**** Provided data

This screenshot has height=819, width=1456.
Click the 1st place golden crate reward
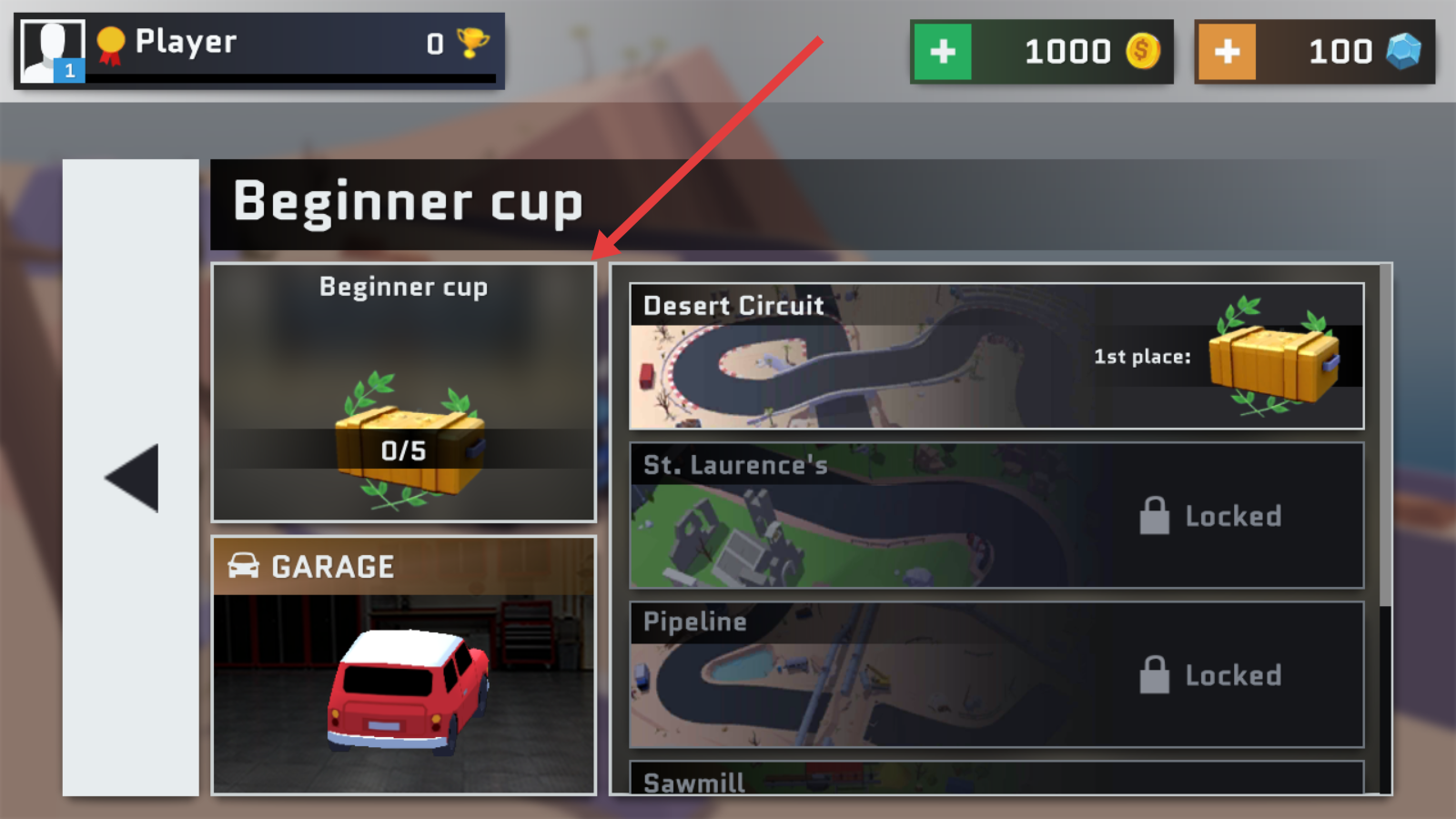tap(1274, 358)
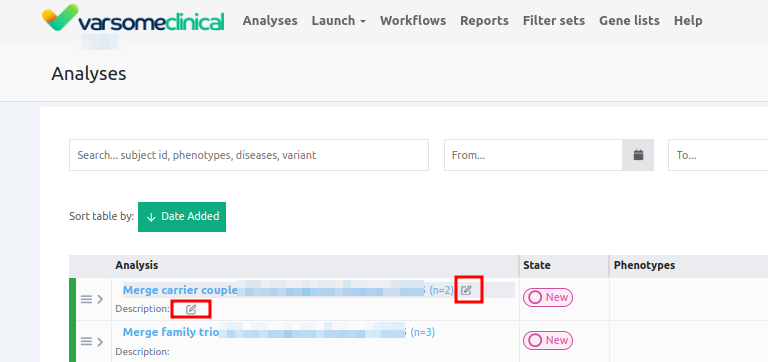Go to the Workflows page

(413, 21)
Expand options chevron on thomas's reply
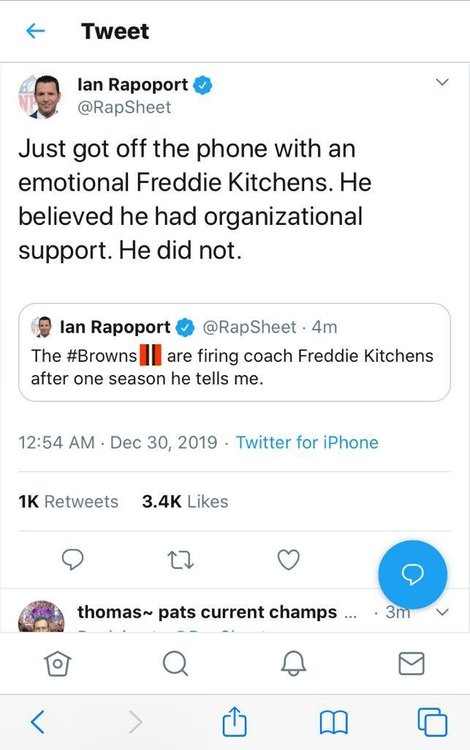The height and width of the screenshot is (750, 470). pos(443,612)
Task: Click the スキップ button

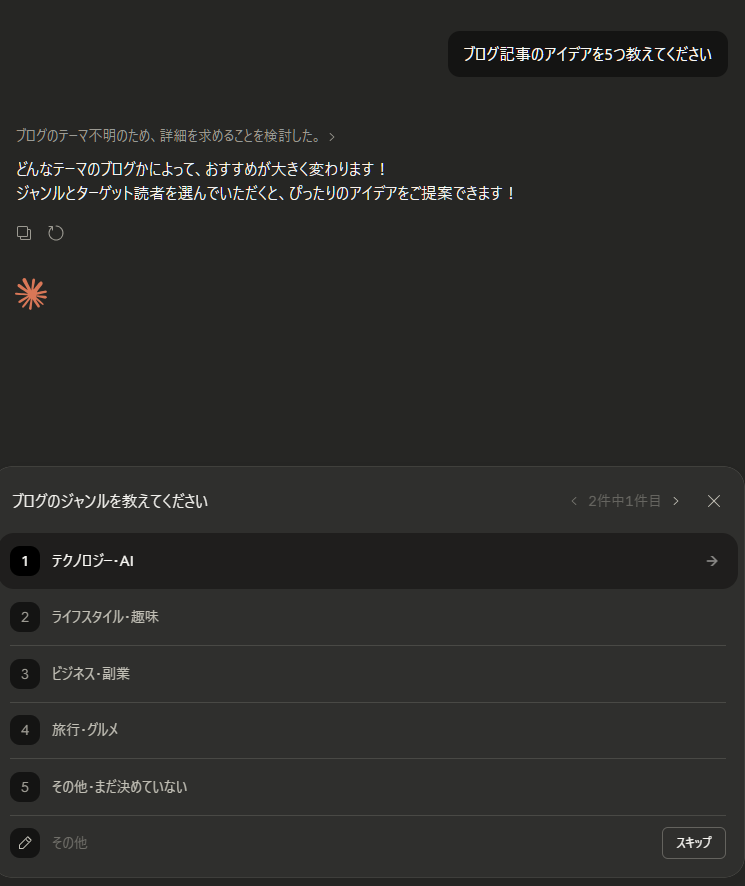Action: point(694,843)
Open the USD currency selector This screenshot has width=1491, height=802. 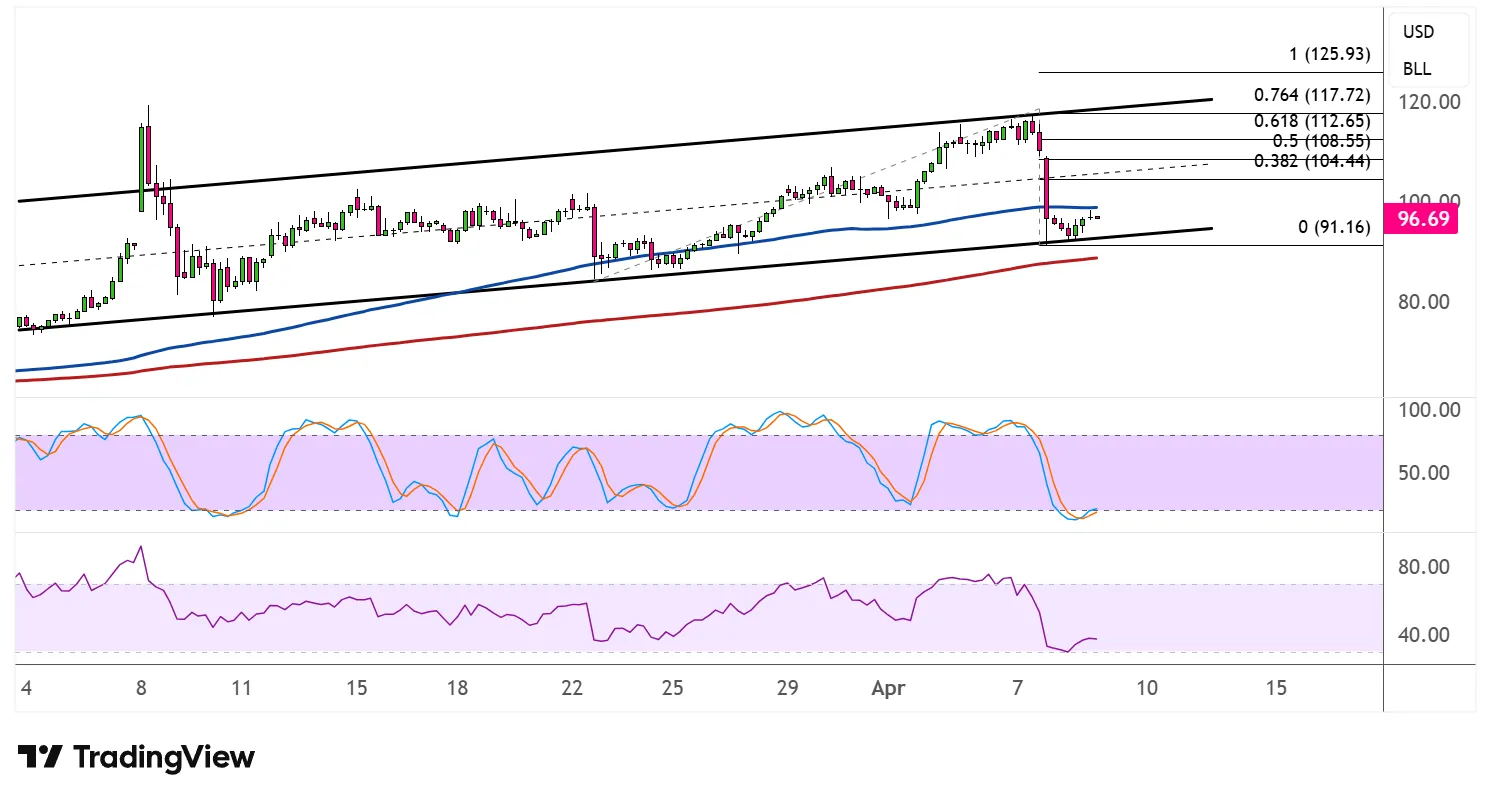tap(1417, 32)
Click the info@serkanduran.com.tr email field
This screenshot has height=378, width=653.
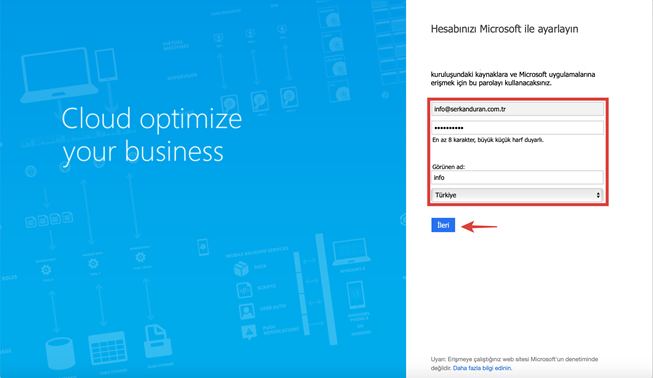517,109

********

Copy verbatim the span that opens at the line with "Click the info@serkanduran.com.tr email field" and closes at the final line of the listing. Do not carry over any pictures.

▶ Problem solution
Click the info@serkanduran.com.tr email field
This screenshot has height=378, width=653.
517,109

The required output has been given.